Es war einmal vor meiner Zeit – Ideen, die ich nie erlebt habe
Interessante Lektüre
Klar kann ich mich erinnern, …. mein Vater hat im Konsum nur eine begrenzte Anzahl an Flaschen Bier(glaube 4 Stck.) der Marke Radeberger bekommen….oder Pioniernachmittage, meinen Pionierhalstuch-Knoten hab ich nie so schön hinbekommen, wie die Mädels in der Klasse 🙂 …oder Ferienlager, was von den Betrieben der Eltern bewerkstelligt wurde…gab schon echt tolle Dinge…
Ich habe rund 37 Jahre unfreiwillig im sogenannten “DDR-Sozialismus” leben müssen. Der Begriff “Sozialismus” wurde durch den DDR-Staat diskreditiert – es gab nur diese menschenverachtende Diktatur. Es gab permanente Mangelerscheinungen. Es gab keine Reisefreiheit. Es gab selten Südfrüchte – meist nur Rot- und Weißkohl in den Läden. Es gab für privilegierte DDR-Kader ein spezielles Versorgungssystem bestand. Viele Leute mit SED-Parteibuch waren Parteimitglieder aus Karrieregründen. Die Schriften von Karl Marx und Friedrich Engels hat die meisten SED-Mitglieder wenig bis gar nicht interessiert – sie haben die Losungen der zentralen Parteizeitung “Neues Deutschland” nachgeplappert, um sich bei Vorgesetzten einzuschleimen. Als 1989 die Mauer fiel, warfen 95% dieser SED-Mitglieder ihr Parteibuch ins Feuer und hingen erneut ihr gewendetes Mäntelchen in den Wind des Geschichtssturms.
Jeder, der hier oder anderswo über das “interessante” Leben und das Design der DDR schwadroniert, hat offenbar nie in dieser – gottseidank untergegangenen Diktatur – bewußt gelebt. Ich musste fast die Hälfte meines Lebens hinter der Berliner Mauer leben. 1990 habe ich mit Freude und Genugtuung die Stasi aufgelöst und eine neue Politik mitgestaltet. Auf DDR-Design kann ich für den Rest meines Lebens verzichten. Jetzt ist die DDR zwar in den Büchern gelandet – aber leider gibt es zu viele Zuschauer, die sich nur für die glatte Design-Oberfläche der Diktatur interessieren.
Du hast natürlich recht. Dieses Buch dreht sich um Gegenständliches aus der DDR, die so gar nicht demokratisch war. Dass die Lebenswirklichkeit vieler Menschen jenseits der Mauer nichts Nostalgisches hatte und beim Anblick der Buchseiten keine Freude aufkommt sei unbenommen.

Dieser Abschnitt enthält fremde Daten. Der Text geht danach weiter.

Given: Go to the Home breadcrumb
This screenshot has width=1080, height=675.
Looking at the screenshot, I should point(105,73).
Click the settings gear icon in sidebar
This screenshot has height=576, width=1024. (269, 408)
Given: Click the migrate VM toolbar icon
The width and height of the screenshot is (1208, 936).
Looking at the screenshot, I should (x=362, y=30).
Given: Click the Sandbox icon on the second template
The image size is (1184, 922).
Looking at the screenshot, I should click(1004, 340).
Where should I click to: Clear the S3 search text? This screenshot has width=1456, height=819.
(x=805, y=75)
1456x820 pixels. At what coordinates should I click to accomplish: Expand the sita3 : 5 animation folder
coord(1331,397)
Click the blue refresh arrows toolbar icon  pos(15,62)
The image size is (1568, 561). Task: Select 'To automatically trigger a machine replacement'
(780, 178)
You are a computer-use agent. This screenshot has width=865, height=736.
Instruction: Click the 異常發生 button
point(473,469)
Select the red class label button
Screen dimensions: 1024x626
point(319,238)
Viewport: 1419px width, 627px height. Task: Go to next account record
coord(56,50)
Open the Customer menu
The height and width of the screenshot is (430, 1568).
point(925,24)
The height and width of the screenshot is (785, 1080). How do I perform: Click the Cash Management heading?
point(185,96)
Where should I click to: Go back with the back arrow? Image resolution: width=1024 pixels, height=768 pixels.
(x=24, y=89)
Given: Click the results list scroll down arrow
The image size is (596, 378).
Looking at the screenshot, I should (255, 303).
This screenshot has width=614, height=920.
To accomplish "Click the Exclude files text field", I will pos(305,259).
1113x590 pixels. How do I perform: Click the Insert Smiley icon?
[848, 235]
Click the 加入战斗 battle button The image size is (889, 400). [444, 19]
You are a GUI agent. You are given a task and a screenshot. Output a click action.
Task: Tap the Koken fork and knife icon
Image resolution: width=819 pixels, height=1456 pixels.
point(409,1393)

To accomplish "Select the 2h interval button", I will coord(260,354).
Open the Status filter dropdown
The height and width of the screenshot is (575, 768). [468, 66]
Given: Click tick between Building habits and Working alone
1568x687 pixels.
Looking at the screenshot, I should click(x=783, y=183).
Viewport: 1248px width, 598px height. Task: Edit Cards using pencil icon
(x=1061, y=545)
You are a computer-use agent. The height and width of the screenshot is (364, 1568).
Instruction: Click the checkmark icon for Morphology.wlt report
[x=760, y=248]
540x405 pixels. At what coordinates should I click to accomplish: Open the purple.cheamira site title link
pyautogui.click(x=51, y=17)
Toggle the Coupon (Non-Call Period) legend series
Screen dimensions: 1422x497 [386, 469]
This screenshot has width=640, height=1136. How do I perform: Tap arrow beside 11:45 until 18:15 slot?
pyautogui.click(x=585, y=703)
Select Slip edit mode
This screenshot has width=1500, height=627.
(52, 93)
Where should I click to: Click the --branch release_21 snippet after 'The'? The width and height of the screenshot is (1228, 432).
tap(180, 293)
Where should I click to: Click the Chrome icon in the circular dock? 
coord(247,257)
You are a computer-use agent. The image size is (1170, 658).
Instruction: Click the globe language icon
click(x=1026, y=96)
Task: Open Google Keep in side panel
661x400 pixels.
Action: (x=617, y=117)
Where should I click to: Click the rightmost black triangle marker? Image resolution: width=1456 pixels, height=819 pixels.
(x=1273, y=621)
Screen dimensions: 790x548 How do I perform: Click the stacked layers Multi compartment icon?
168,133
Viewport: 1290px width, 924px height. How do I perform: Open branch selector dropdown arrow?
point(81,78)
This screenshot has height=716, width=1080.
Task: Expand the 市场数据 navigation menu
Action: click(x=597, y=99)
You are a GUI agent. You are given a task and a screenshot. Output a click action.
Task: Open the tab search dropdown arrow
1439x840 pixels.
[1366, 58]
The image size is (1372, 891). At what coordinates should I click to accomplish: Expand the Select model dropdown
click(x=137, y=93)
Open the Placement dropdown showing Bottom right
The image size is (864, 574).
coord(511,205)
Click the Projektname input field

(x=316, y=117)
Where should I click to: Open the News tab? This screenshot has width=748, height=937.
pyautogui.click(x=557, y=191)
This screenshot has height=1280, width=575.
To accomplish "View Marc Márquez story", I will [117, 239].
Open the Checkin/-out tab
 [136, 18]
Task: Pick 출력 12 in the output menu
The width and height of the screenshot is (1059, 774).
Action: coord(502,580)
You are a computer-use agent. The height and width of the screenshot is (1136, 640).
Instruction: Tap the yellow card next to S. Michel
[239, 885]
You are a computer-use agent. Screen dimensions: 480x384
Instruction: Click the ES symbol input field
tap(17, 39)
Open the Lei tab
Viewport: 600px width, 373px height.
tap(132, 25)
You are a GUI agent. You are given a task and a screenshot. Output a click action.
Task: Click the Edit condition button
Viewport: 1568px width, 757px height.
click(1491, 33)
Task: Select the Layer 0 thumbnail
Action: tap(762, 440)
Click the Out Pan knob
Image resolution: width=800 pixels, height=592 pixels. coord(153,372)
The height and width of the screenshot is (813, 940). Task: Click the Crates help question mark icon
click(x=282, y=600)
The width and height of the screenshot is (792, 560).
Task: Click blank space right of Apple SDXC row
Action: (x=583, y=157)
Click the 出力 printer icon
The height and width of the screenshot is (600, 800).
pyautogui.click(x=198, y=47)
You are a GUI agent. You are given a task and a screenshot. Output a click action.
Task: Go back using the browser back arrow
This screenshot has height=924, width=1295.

Du kannst einem echt Leid tun. Ich habe auch über 32 Jahre in der DDR gelebt. Ich betone gelebt. Wenn man nur das negative aus einer Sache herauszieht, ist irgend etwas falsch. Ich hatte eine glückliche Kindheit, ich habe meine Jugend herrlich gelebt. Es gab nicht nur Negatives in der DDR.